Transformer VAE

Summary of an ICASSP 2020 paper about music representation learning

Posted by Ondřej Cífka on August 20, 2020 · 11 mins read

This is the first of a series of blog posts about ICASSP 2020 papers. Today’s paper is Transformer VAE: A Hierarchical Model for Structure-Aware and Interpretable Music Representation Learning by researchers from CMU, NYU Shanghai and Hooktheory.1

The goal of this work is to learn a music representation which is both structure-aware (capturing dependencies at different time scales) and interpretable (in the sense that it can be decomposed into units with easily discernible meanings). More specifically, the authors want to find a ‘concise’ representation of melodies where repeated segments (with possible variations) are encoded by referring to their first occurrence. One possible application is what the authors refer to as context transfer, where we want to develop a given piece of music ‘following the music flow of another piece’.

The work combines two popular approaches – variational autoencoders2 (VAEs) and Transformers3 – to propose the Transformer VAE. VAEs are a type of autoencoder that tries to learn a nicely organized representation space by making some assumptions about the distribution of latent codes. The Transformer, on the other hand, is a powerful type of neural network originally applied to the machine translation task and is known to be capable of capturing dependencies at different time scales, just as the authors want. This post will focus on how the paper combines these two approaches, so to learn more about the individual architectures check the references.

The model

Probably the best starting point is the original Transformer architecture,3 consisting of an encoder and a decoder. Originally, the input to the encoder would be an English sentence, and the output of the decoder would be its translation into the target language. In this paper, on the other hand, the input is a melody, and because we are in an autoencoding scenario, the model is trained to produce the same melody as its output. And, as with any autoencoder, we are then interested in the representation between the encoder and the decoder (i.e. the output of the last encoder layer) – this representation is called the latent code and denoted \(z\).

At every layer, Transformers work with sequences of representation vectors where each vector corresponds to a specific position in the input. In this specific application, the Transformer works on the level of bars. To achieve this, every bar is first encoded using a local encoder before being passed to the Transformer encoder, and similarly, every output of the Transformer decoder is passed through a local decoder to generate the corresponding bar.

The model architecture.

An overview of the Transformer VAE architecture. The local encoder and decoder make sure that each bar \(x_1,\ldots,x_T\) is encoded separately so that the Transformer operates on representations of bars.
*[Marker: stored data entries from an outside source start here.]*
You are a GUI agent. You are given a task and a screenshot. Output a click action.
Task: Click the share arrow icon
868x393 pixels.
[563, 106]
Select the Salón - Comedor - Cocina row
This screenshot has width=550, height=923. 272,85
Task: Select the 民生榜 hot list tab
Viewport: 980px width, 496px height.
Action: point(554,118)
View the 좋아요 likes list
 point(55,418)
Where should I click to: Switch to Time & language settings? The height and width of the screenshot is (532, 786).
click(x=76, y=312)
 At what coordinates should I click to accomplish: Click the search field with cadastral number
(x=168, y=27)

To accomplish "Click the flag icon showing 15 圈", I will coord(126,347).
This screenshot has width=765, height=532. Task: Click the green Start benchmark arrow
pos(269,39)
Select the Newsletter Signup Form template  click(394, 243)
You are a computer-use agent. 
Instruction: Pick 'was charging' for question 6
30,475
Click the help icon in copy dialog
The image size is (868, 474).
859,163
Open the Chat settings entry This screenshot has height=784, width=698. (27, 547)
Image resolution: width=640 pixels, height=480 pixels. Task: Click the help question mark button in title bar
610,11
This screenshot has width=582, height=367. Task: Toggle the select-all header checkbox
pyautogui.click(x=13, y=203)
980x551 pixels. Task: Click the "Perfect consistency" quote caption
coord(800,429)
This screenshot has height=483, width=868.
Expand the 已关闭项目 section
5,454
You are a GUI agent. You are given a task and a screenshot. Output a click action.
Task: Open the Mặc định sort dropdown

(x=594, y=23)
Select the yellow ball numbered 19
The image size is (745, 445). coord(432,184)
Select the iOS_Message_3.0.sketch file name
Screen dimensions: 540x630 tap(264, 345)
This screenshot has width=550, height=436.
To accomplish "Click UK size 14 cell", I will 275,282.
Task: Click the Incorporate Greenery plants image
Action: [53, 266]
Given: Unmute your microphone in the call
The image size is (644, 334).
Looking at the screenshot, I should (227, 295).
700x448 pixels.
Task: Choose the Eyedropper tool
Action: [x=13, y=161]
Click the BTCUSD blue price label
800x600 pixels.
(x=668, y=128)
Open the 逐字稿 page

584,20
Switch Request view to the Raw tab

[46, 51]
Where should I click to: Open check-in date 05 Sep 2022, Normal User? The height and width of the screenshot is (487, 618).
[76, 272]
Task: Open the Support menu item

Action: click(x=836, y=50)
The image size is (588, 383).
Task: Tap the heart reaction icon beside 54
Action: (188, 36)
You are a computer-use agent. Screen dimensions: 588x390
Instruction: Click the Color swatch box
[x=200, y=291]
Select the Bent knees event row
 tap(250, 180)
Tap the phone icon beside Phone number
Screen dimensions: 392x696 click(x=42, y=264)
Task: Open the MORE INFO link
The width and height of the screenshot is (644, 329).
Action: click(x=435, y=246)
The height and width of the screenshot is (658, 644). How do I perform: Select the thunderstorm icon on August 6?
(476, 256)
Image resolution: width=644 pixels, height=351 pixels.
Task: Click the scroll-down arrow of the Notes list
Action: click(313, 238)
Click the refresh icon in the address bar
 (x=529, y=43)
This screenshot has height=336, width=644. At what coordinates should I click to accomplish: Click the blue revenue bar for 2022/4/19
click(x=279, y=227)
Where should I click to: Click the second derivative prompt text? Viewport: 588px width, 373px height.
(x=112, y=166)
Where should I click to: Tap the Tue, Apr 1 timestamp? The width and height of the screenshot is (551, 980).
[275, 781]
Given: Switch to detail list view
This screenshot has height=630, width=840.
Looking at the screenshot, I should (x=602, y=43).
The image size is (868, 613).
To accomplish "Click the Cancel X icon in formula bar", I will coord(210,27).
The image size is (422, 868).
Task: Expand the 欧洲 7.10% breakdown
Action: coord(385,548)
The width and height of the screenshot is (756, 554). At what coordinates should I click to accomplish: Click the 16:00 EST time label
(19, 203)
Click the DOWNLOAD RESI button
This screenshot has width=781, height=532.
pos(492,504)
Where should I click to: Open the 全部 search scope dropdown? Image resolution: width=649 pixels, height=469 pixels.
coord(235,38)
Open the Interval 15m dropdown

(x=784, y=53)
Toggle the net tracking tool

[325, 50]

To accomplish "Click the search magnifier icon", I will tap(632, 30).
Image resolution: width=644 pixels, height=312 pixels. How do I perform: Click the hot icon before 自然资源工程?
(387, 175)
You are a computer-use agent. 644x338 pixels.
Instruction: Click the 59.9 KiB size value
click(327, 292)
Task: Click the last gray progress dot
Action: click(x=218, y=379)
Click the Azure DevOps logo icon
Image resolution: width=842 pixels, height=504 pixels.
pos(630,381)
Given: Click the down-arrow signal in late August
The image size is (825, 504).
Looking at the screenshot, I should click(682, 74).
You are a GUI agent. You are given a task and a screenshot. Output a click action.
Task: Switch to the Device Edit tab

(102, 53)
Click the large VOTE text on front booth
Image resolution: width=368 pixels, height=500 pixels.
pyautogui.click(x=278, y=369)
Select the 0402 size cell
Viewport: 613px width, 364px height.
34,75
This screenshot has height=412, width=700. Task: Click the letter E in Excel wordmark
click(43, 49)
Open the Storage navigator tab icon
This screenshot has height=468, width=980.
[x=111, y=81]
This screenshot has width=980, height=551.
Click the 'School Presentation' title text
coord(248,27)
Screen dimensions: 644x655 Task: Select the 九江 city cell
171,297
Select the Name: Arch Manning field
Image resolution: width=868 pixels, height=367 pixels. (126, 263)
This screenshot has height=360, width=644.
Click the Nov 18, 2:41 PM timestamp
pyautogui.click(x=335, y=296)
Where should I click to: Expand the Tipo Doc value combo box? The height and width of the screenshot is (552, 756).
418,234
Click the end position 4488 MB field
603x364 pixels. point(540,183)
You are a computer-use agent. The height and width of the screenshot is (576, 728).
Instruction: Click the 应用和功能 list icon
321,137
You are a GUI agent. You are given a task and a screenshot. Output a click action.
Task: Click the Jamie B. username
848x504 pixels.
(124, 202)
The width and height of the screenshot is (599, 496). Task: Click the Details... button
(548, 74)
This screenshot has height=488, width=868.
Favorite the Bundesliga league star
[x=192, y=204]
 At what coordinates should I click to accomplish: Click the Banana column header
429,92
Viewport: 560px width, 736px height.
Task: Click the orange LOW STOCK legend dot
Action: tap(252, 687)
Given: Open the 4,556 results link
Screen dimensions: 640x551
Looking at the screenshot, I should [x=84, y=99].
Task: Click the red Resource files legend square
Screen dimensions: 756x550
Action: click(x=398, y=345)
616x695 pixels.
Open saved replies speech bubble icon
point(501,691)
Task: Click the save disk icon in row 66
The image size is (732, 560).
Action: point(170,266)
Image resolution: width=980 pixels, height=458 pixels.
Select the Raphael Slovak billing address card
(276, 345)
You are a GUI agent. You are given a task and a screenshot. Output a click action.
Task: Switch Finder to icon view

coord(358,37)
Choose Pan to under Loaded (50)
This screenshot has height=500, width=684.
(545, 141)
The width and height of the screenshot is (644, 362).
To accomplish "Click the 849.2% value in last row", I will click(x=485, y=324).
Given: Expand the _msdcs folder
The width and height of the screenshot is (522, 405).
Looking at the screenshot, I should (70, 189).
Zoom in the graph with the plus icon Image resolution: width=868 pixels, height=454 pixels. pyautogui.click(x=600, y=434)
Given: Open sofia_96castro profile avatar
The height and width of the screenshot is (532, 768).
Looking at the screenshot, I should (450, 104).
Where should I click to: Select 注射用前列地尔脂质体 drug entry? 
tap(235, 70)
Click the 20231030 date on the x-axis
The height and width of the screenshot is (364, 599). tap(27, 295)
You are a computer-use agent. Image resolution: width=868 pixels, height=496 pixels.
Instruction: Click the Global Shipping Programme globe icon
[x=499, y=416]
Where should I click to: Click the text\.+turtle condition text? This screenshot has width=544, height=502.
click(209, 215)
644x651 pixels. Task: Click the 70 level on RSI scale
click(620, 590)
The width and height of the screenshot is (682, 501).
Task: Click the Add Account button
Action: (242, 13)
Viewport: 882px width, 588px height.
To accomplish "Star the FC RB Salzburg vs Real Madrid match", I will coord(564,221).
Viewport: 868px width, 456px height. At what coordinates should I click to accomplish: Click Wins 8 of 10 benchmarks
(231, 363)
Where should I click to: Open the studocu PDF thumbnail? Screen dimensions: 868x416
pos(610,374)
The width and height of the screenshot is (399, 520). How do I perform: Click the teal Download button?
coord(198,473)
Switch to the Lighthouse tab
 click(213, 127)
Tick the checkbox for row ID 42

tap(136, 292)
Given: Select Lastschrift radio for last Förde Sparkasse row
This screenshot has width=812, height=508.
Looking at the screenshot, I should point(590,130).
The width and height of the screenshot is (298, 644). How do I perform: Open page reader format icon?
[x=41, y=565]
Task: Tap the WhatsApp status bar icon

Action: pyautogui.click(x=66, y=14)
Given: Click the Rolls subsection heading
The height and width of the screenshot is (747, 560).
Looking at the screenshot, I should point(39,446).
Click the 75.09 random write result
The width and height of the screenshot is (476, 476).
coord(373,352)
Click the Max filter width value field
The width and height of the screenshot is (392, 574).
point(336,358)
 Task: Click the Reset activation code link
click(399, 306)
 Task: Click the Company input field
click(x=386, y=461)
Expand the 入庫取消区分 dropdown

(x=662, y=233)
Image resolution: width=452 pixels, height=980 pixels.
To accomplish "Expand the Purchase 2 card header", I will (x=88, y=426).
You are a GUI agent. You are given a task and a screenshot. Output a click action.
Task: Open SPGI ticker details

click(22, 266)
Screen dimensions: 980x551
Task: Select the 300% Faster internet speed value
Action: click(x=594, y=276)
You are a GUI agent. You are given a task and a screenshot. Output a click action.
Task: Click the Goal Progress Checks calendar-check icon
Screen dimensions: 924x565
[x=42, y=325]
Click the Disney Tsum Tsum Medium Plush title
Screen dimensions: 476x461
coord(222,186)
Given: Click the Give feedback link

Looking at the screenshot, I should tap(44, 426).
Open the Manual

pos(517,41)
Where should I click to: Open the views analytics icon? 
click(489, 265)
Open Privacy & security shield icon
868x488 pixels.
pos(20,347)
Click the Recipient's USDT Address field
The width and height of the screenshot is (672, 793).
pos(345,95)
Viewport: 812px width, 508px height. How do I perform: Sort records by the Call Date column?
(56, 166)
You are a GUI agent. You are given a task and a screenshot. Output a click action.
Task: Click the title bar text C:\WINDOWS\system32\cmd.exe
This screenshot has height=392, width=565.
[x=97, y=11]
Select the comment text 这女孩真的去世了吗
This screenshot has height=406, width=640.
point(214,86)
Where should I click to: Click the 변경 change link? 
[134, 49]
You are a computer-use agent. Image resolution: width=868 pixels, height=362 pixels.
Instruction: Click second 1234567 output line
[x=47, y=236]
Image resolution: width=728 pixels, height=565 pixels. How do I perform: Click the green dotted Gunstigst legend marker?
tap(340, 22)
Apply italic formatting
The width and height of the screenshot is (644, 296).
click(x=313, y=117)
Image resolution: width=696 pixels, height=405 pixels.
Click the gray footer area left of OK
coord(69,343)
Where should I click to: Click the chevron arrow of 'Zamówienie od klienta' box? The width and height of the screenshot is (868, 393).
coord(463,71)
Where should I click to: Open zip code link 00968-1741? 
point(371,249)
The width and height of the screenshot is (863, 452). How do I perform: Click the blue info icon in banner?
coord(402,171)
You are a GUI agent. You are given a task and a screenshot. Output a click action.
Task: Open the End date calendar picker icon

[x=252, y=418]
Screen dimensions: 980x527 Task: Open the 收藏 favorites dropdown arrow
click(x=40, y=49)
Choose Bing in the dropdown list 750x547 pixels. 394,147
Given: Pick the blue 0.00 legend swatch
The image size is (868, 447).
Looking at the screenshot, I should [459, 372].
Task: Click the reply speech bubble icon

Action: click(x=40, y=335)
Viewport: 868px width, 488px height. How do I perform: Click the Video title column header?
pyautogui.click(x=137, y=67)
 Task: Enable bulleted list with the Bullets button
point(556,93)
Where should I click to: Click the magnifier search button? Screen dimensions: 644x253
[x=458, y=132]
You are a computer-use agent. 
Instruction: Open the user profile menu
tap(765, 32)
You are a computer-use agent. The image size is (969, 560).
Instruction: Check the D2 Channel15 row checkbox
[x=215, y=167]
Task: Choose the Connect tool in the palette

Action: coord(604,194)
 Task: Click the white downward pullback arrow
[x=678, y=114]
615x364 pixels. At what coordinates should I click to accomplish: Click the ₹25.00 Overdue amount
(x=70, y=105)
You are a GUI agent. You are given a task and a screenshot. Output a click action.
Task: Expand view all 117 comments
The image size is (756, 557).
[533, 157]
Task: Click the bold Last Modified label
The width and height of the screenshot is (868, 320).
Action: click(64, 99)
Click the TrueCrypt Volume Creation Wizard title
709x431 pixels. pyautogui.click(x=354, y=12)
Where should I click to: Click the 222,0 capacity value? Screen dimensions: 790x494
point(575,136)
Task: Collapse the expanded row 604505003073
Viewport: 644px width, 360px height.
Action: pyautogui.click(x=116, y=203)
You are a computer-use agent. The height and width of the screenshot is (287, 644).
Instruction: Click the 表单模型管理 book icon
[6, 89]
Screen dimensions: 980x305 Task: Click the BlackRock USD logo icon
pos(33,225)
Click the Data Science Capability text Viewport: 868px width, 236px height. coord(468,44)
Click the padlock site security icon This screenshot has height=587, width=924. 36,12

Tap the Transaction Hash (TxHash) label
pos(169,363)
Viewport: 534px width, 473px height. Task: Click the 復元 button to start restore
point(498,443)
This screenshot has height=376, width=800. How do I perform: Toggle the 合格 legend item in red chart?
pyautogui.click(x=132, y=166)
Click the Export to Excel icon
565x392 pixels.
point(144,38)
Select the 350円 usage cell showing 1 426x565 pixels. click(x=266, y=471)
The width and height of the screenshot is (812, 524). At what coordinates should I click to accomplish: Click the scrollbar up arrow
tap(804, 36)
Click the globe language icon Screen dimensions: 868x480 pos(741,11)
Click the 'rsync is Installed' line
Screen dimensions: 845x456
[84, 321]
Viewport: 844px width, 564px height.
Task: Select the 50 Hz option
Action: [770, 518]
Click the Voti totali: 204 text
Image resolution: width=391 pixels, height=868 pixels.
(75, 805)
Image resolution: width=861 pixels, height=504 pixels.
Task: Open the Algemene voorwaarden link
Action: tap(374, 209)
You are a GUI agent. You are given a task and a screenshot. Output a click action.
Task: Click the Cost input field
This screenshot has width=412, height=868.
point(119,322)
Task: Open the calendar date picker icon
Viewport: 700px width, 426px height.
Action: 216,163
The Transformer encoder and decoder both have a similar architecture, consisting of self-attention and feed-forward layers. While the feed-forward layers act on each position (bar) independently, the self-attention layers essentially allow every position to fetch information from any other position, creating a representation where each bar is ‘aware’ of its context. The situation in the decoder is possibly a bit confusing because of the interplay between self-attention (attention of a given position to previous positions in the decoder) and inter-attention (attention to positions in the encoder representation), but this is not so important for understanding the paper, so I will gracefully avoid discussing it here.

The model, as it had just been described, would still not learn a particularly interpretable representation. To achieve interpretability, the authors propose two changes to the Transformer architecture:

  1. Apply masking to all (self-)attention layers, ensuring that when generating a given bar, the model does not have access to any information about the following bars. (Note: The decoder self-attention is already masked in the original Transformer; the authors of Transformer VAE extend the masking to the rest of the model.)

    The motivation for this is that the authors want the content of repeated bars to be fully encoded in the representation of the first occurrence. By preventing both the encoder and the decoder from looking at future positions, we are simply making sure that all the information about a given bar is encoded in positions up to that bar and does not leak into the following positions.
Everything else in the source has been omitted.